Sebagai salah satu warga +62 dengan tingkat kekepoan yang cukup tinggi, pertama mendengar istilah bucin, saya langsung huru-hara cari tahu. Saya tidak mau ketinggalan, dong. Wih istilah baru lagi nich, cuzzz langsung tanya ke tanta gugel.

Ketik di pencarian “Bucin adalah”, langsung muncul berbagai artikel yang membahas tentang bucin itu sendiri juga lengkap dengan berbagai situasi yang mendukungnya. Saya mengambil penjelasan tentang bucin dari salah satu artikel mojok.co yang berjudul “5 Ciri-Ciri Bucin Alias Budak Cinta: Romantis, tapi Nalarnya Tipis”. Dalam artikel tersebut tertulis begini “Bucin adalah kependekan dari istilah budak cinta yang digunakan merujuk pada manusia-manusia yang (maunya) romantis, tapi dengan daya berpikir nalar di bawah rata-rata. Para bucin, lebih tepatnya, adalah mereka-mereka yang merasa dirinya dilahirkan bukan untuk mencari jati diri, melainkan hanya untuk membahagiakan pasangannya”

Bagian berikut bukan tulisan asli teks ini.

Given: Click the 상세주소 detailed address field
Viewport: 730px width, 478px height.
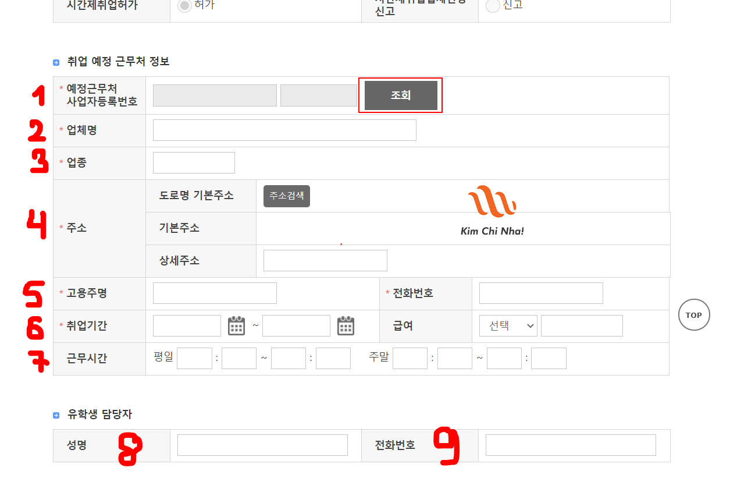Looking at the screenshot, I should (325, 261).
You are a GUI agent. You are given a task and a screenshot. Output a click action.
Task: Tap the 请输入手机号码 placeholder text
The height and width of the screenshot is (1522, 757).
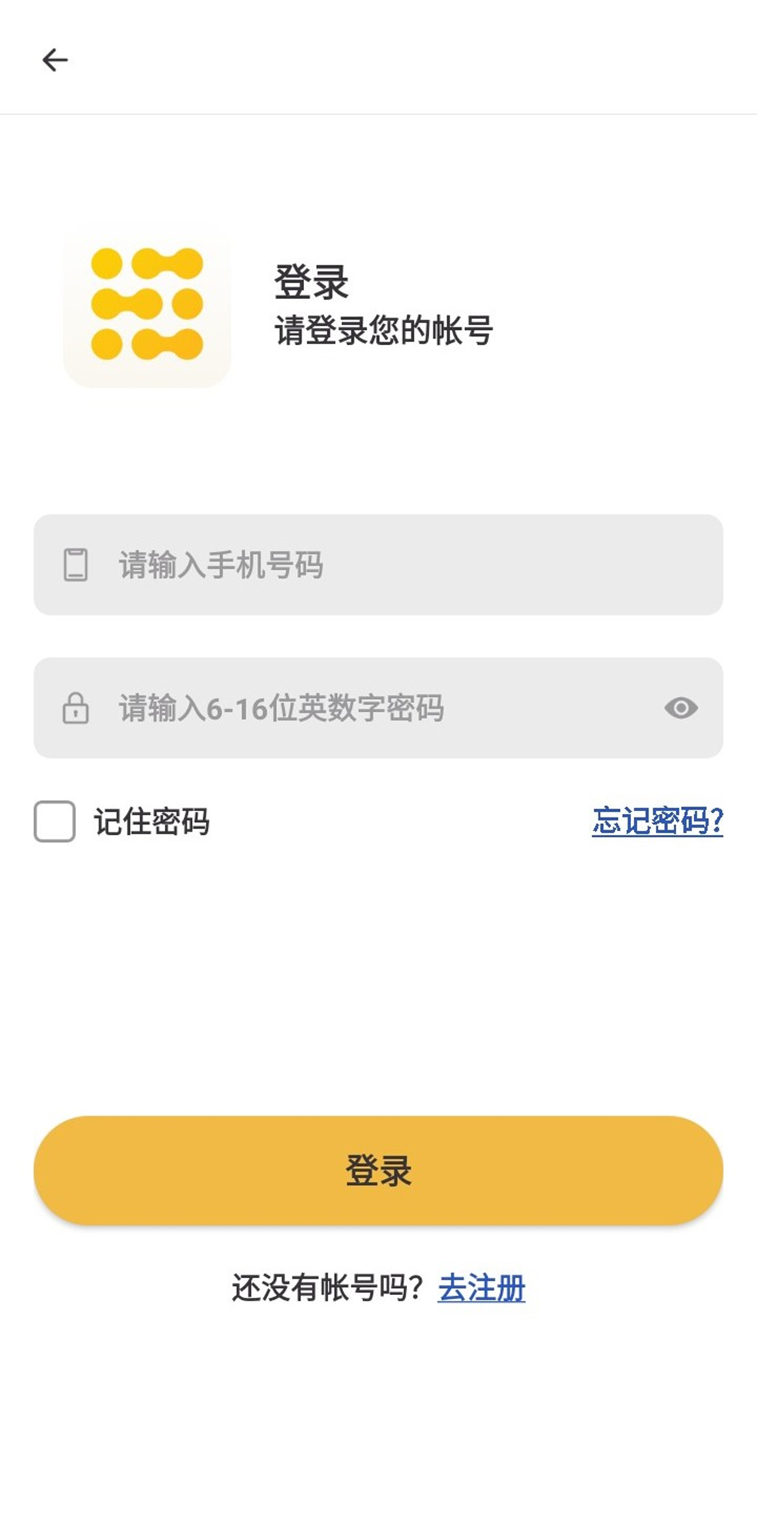[221, 564]
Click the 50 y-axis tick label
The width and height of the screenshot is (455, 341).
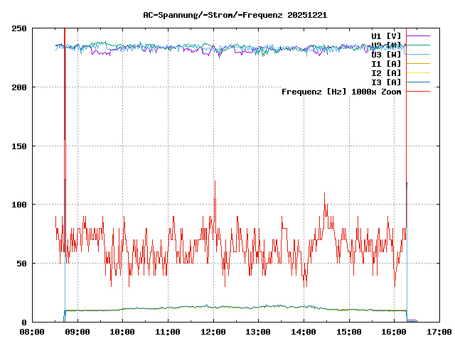tap(21, 264)
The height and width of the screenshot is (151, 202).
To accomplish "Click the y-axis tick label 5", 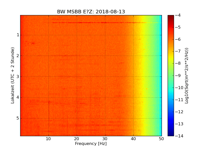I will point(18,118).
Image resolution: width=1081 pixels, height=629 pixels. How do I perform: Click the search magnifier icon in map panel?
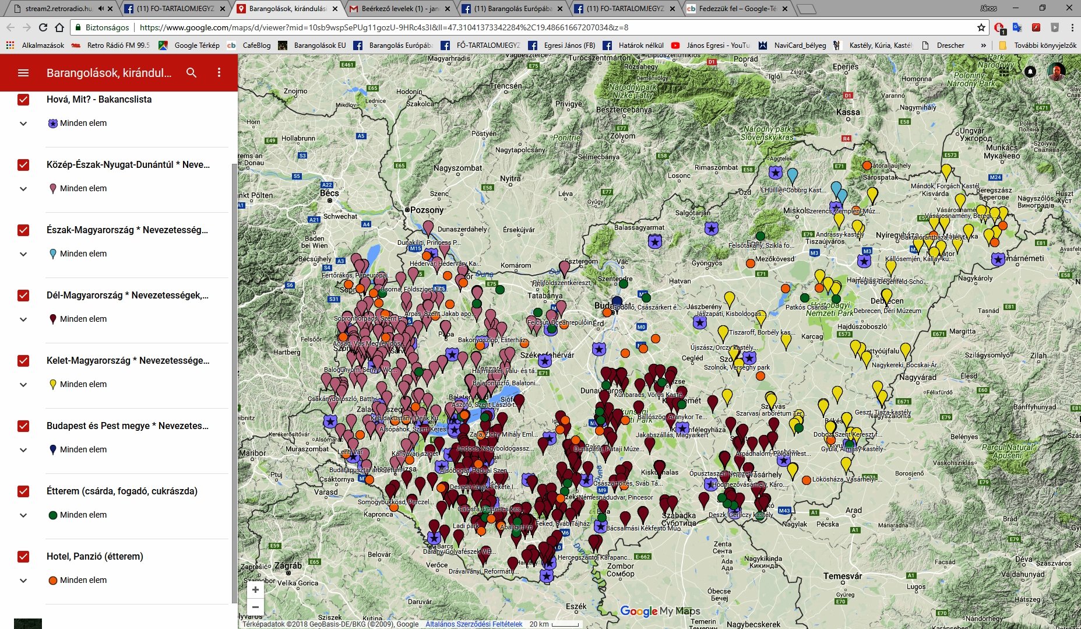pos(191,73)
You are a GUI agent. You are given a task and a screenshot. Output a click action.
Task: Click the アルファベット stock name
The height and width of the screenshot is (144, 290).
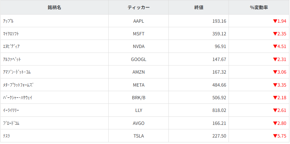(x=12, y=59)
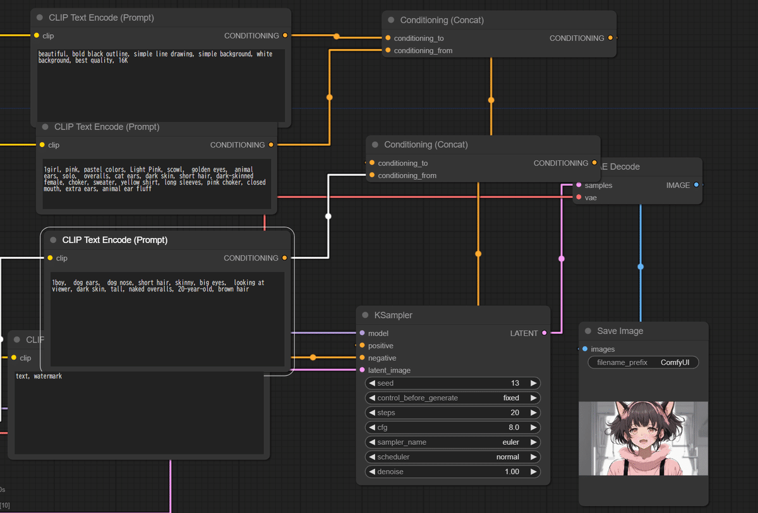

Budak cinta gaes. Budak cinta. Seram sekali. Kata budak itu kalau dikaitkan dalam kehidupan sehari-hari justru berarti negatif. Bayangkan jika kamu seorang budak. Budak itu kalau kasarnya bisa dibilang berada di kasta terendah.

Jujur, saya pribadi justru masih kebingungan menggunakan istilah bucin ini secara menyeluruh. Minta izin sama pacar kalau mau keluar disebut bucin, pasang foto pacar di profil medsos disebut bucin, posting status kata-kata romantis juga disebut bucin. Bahkan saya yang tidak ada pacar ini, pernah dibilang bucin hanya karena saya punya status. Cuma status e, tidak saya tag ke saya punya pacar, ya memang karena tidak ada pacar.

Sejenak saya membatin; “Apa sebenarnya indikator seseorang itu dikatakan bucin?

Semakin banyak istilah baru yang muncul dalam pacaran akan membuat hubungan pacaran itu semakin rumit.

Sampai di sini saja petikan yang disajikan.